Fitch analyzed each of the seven IDs and concluded that ID Nos. 4 and 4B demonstrate relatively lower credit quality for two reasons: high debt and historical tax base pressure. ID Nos. 4 and 4B have the highest overall debt levels at $9,804 and $14,833 per capita respectively, and 11% and 14.5% of land AV respectively. Between 2009 and 2013, ID No. 4 experienced a significant land AV loss (approximately 27%). ID No. 4B sustained an even greater loss (approximately 35%) and had one year of particularly low total tax collections (88% in 2011). Positively, both IDs have rebounded very strongly, with land AV growth outpacing the other IDs.
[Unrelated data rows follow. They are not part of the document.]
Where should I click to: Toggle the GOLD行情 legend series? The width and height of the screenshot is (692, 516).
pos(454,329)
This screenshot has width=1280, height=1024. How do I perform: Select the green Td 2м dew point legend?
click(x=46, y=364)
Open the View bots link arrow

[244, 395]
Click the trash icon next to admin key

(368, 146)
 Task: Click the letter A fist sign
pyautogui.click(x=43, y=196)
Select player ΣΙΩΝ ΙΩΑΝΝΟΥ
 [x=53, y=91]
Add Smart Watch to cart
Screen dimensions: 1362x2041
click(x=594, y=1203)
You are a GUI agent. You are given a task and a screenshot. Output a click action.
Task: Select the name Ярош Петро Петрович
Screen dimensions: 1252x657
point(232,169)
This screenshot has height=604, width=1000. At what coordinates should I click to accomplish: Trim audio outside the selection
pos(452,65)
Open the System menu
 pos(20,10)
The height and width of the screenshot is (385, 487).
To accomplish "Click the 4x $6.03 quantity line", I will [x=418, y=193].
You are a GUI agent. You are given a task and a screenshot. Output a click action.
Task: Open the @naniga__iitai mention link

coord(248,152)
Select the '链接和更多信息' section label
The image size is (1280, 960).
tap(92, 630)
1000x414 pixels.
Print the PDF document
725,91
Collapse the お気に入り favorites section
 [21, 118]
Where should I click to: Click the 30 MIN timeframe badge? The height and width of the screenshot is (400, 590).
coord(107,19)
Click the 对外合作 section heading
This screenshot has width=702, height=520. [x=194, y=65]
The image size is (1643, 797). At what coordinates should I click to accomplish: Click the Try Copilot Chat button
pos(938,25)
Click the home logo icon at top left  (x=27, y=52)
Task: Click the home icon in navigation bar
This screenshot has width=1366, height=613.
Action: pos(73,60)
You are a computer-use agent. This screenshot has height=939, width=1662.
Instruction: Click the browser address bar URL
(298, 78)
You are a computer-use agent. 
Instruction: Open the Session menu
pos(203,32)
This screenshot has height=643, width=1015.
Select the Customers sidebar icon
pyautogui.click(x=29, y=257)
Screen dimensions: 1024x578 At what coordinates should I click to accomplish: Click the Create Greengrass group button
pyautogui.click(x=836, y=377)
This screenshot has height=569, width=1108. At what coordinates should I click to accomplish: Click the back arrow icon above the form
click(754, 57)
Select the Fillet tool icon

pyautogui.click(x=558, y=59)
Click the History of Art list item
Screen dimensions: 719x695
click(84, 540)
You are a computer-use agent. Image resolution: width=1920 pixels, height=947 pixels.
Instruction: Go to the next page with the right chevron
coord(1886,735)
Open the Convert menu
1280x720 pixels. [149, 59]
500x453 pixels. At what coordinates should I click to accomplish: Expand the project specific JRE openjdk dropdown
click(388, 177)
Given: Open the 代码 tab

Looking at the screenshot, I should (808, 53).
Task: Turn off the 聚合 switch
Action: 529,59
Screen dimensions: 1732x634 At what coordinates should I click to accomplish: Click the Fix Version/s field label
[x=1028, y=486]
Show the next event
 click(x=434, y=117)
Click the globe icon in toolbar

Given ongoing property development, ID No. 4 rebounded by approximately 47% in fiscal years 2014-2016, while ID No. 4B rebounded by approximately 52%. Debt amortization is rapid at 75% within 10 years for ID No. 4 and moderate at 49% for ID No. 4B, further mitigating concerns.

STRONG SERVICE AREA

Compared to state and national levels, county incomes are very high and unemployment is below average at 4% as of January 2016. The district serves the communities of Coto de Caza, Rancho Santa Margarita, and San Clemente, which all have extremely high wealth levels and high property values. Demand for new housing continues to be strong, with rapid absorption of new product and a large number of residential properties planned for construction during 2016-2020, primarily within ID No. 4.